Morbidity and respiratory outcomes in infants requiring tracheostomy for severe bronchopulmonary dysplasia.

Abstract

The decision for tracheostomy for bronchopulmonary dysplasia (BPD) is highly variable and often dictated by local practice. We aimed to characterize morbidity, mortality, and respiratory outcomes in preterm infants undergoing tracheostomy for severe BPD. We retrospectively reviewed a single-center 4-year cohort of all infants born <33 weeks gestational age (GA) that required tracheostomy due to severe BPD. Indications for tracheostomy apart from BPD were excluded. Demographic information, comorbidities, respiratory management, age at tracheostomy, post-discharge respiratory outcomes, and survival were examined up to at least 5 years of age. At a mean corrected GA of 43.3 weeks, 49 preterm infants with severe BPD required tracheostomy. Forty-six infants (94%) had long-term follow-up. Compared to survivors, the 12 (26.1%) infants that died were significantly more likely to be small for gestational age (SGA) or require treatment for pulmonary hypertension. GA, birth weight, sex, antenatal corticosteroid exposure, need for patent ductus arteriosus ligation, and magnitude of respiratory support at tracheostomy placement were not associated with mortality.
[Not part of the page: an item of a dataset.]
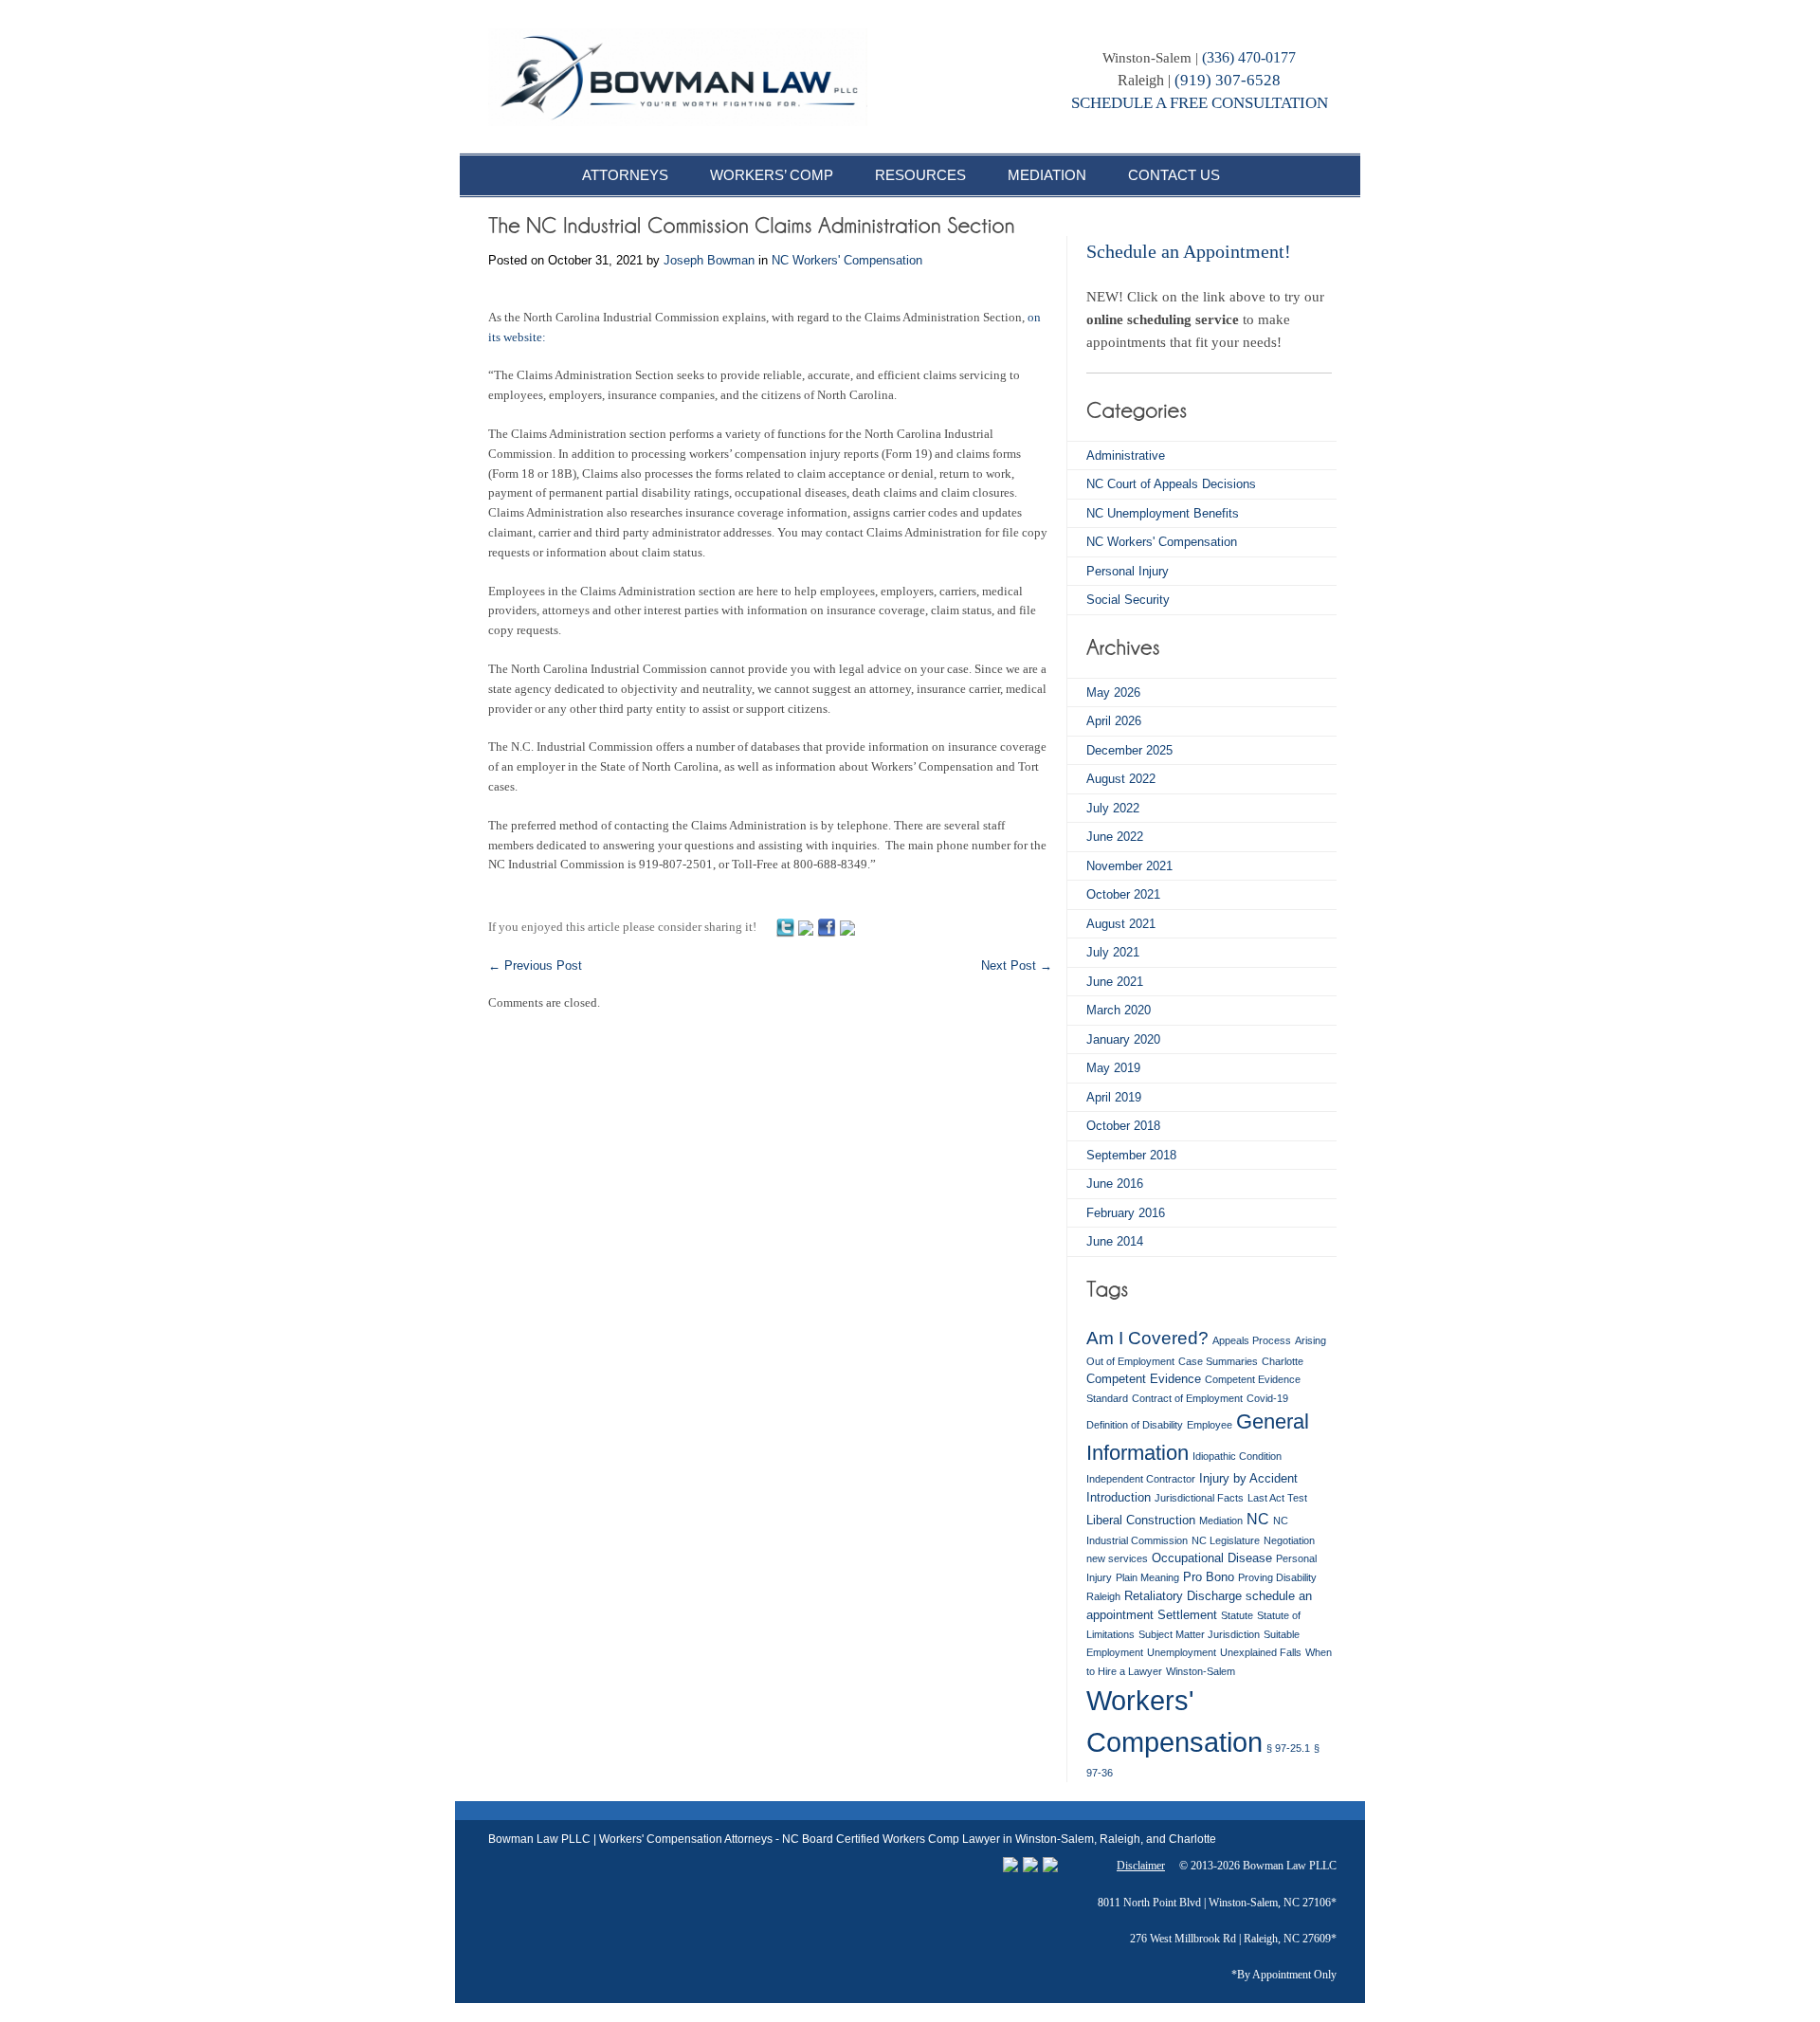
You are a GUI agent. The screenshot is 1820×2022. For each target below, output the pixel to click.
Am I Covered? (1147, 1337)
At the latest follow-up, 97% were liberated from mechanical ventilation and 79% decannulated. Morbidities of the upper airway were common, and 13/27 (47%) decannulated infants had required airway reconstruction. Preterm infants undergoing tracheostomy experienced significant mortality, particularly those who were SGA or had pulmonary hypertension. However, by 5 years of age, most infants liberalized from mechanical ventilation and decannulated. Magnitude of respiratory support at time of tracheostomy was not associated with mortality and should not deter intervention. Nearly half of patients required airway reconstruction before decannulation.